Information supplied

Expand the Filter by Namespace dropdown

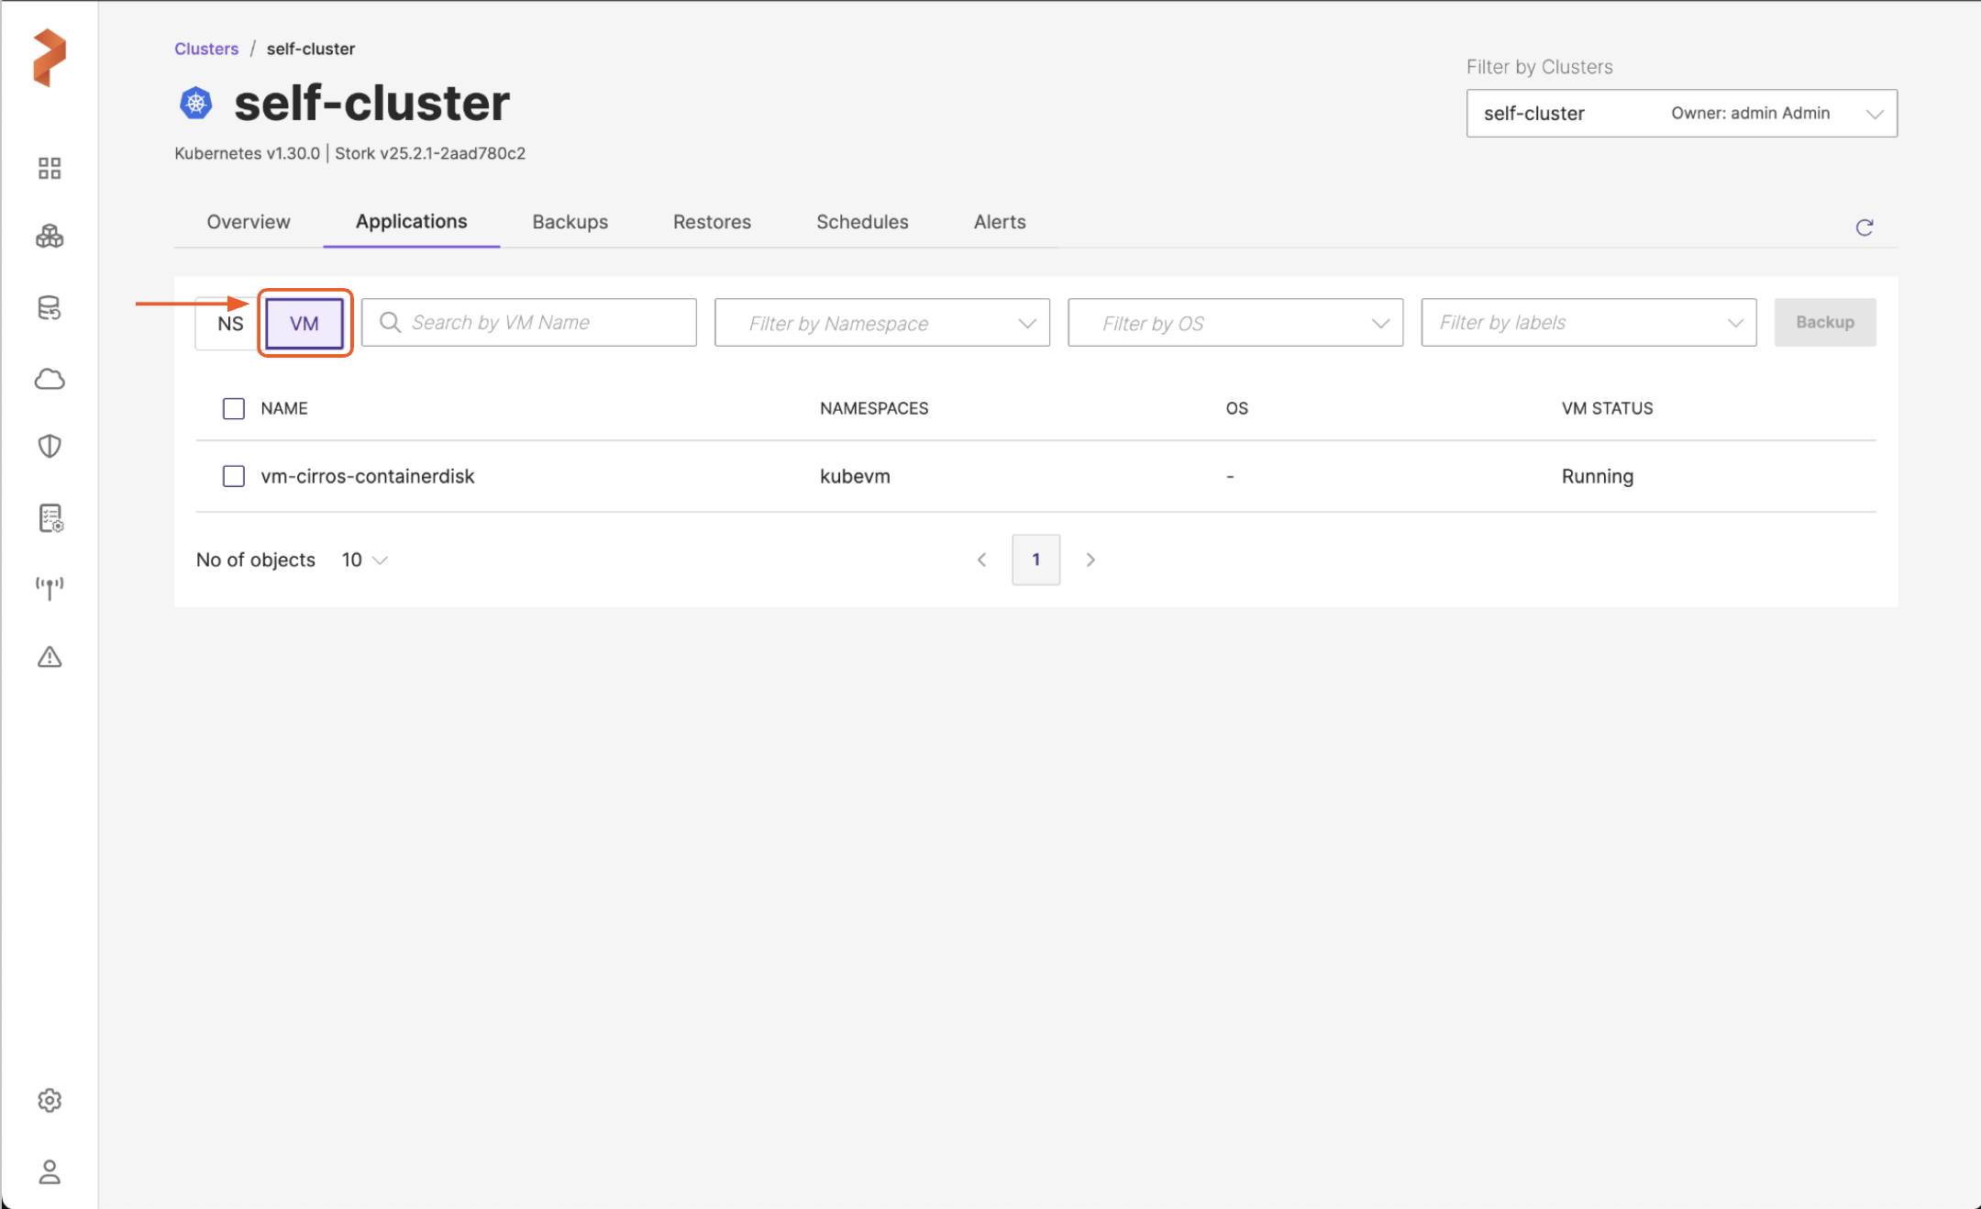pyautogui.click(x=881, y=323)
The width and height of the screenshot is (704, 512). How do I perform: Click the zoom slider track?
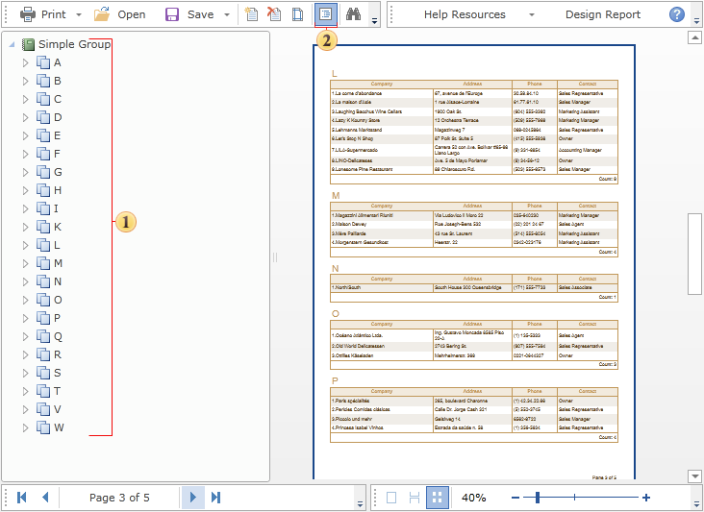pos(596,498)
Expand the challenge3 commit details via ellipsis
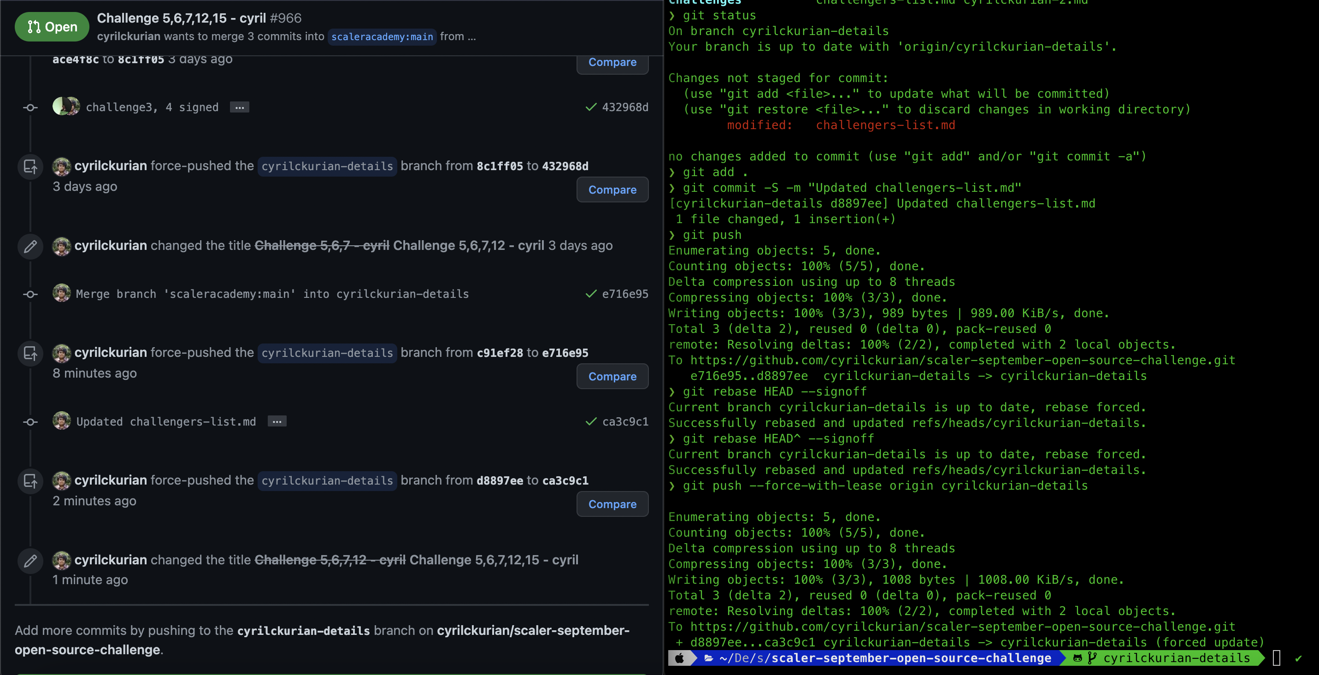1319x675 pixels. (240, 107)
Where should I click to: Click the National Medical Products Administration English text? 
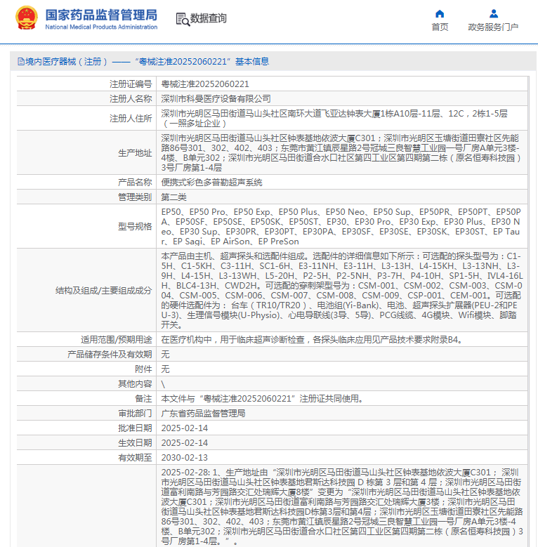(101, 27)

...

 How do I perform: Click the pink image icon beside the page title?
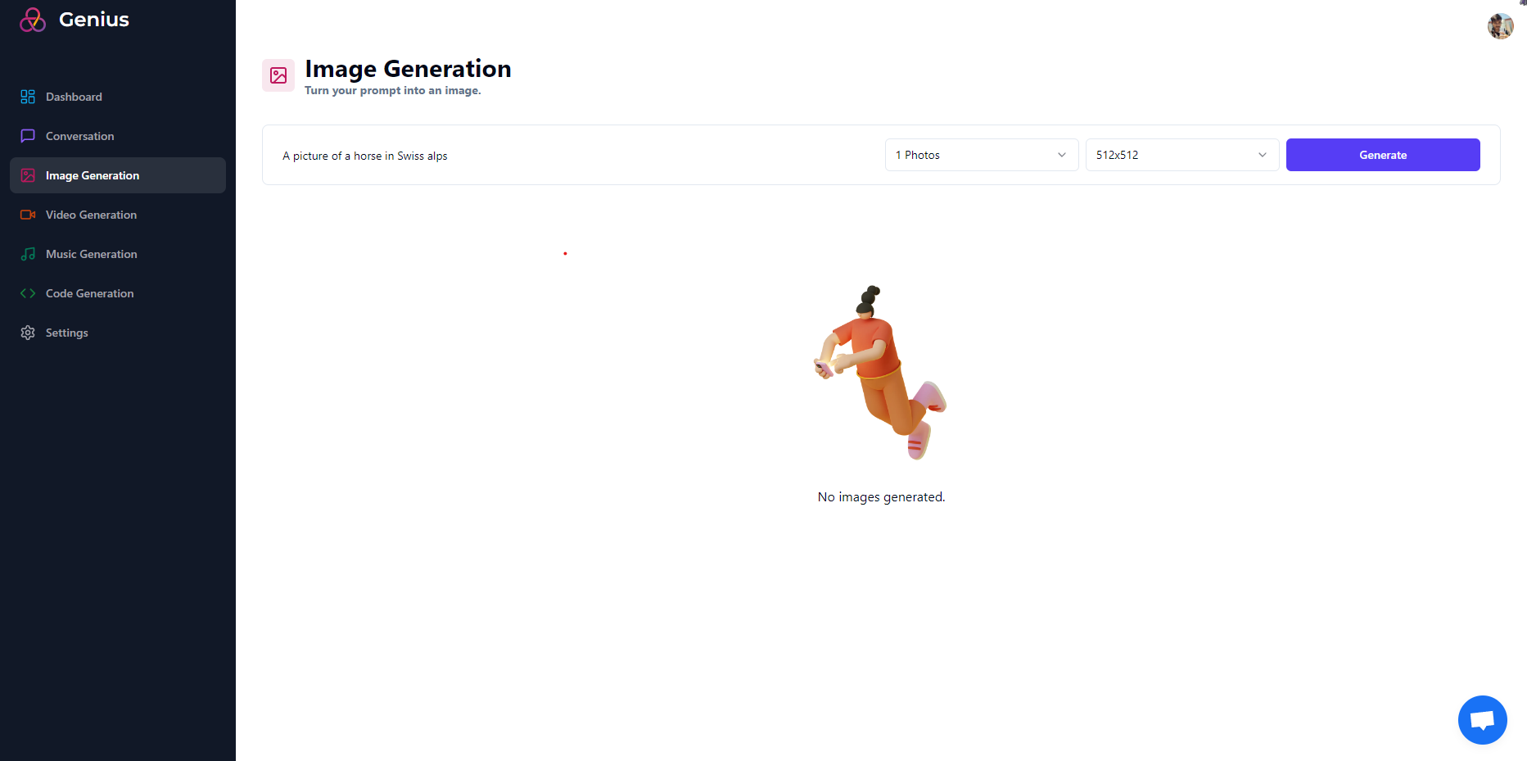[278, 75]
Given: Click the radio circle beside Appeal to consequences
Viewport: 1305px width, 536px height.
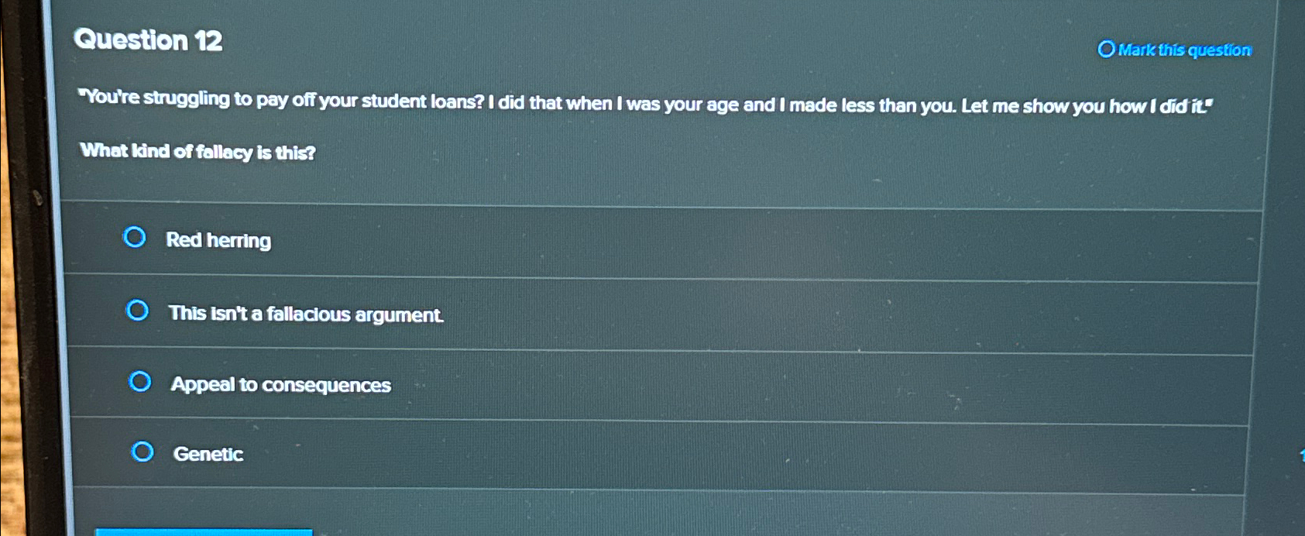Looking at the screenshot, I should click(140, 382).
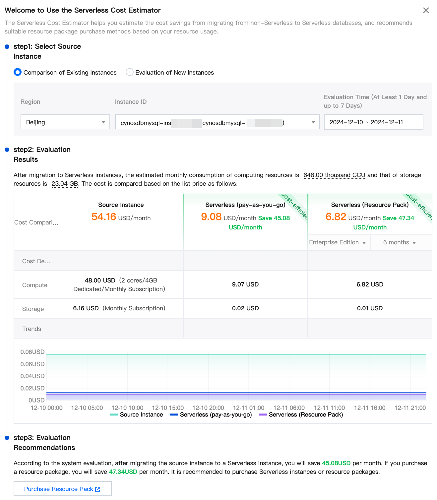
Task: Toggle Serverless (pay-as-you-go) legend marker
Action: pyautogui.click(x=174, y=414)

* * *

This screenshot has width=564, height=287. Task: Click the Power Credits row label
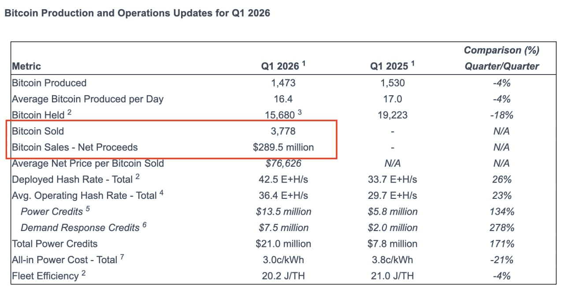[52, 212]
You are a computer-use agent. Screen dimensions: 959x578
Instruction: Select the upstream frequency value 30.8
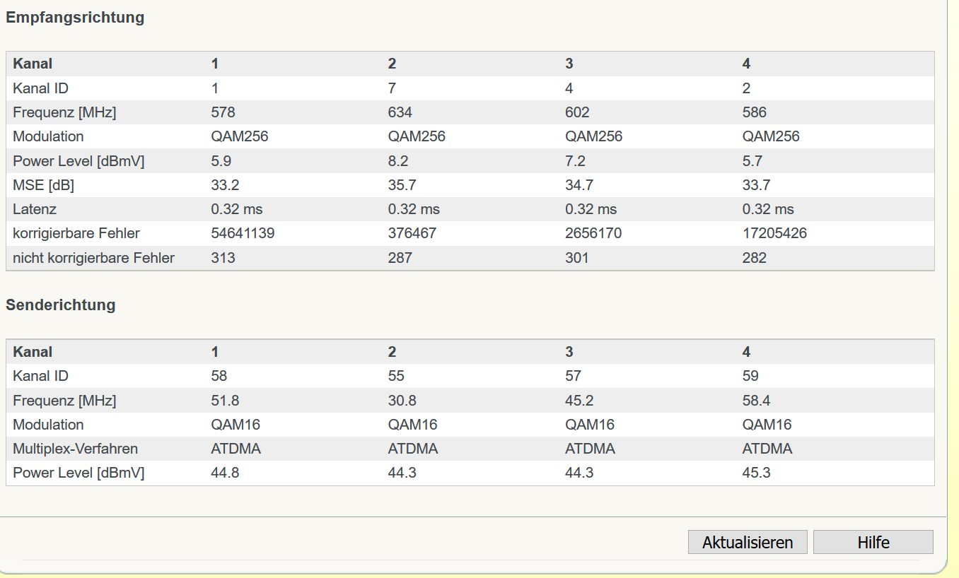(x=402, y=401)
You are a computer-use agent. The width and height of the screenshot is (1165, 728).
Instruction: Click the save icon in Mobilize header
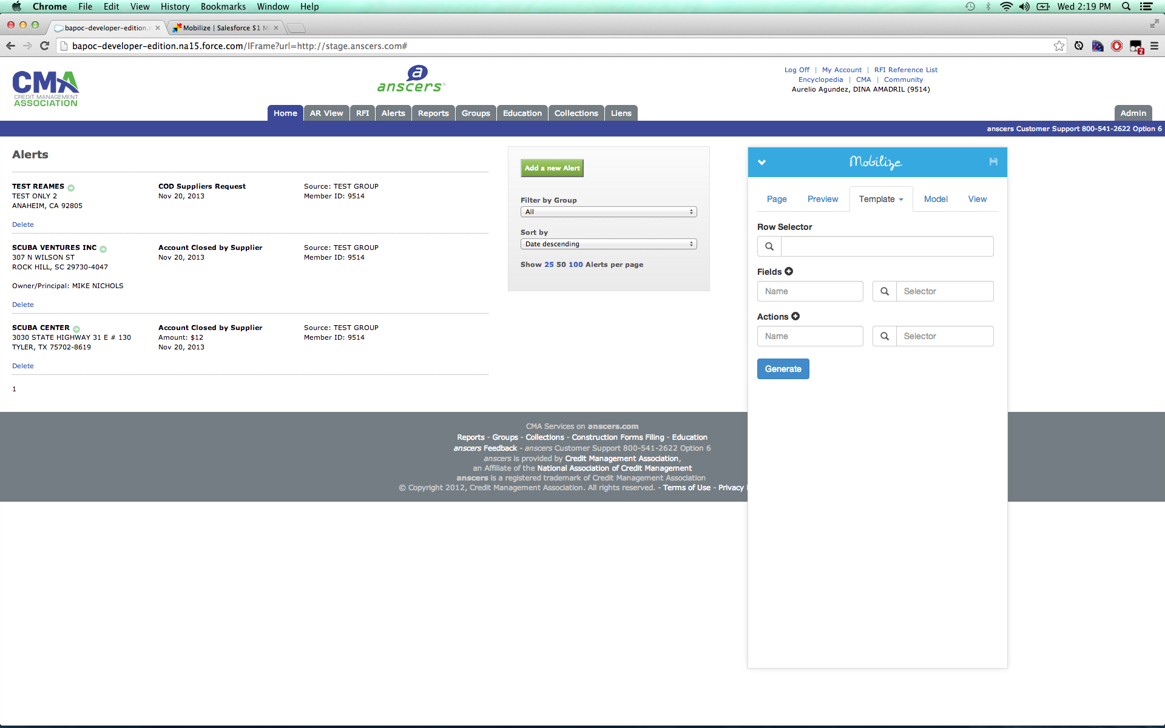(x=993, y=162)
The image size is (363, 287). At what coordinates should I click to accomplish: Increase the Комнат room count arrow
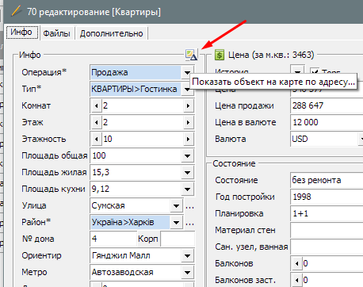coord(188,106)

Problem to work on
Starting at the line of the listing that contains "You are a computer-use agent. Screen" and stopping after the line that contains "(x=402, y=401)", rewrite those lines as a numbered list, omitting any blank lines. Leave the pictures out of the answer.

Task output
1. You are a computer-use agent. Screen dimensions: 959x578
2. Instruction: Select the upstream frequency value 30.8
3. (x=402, y=401)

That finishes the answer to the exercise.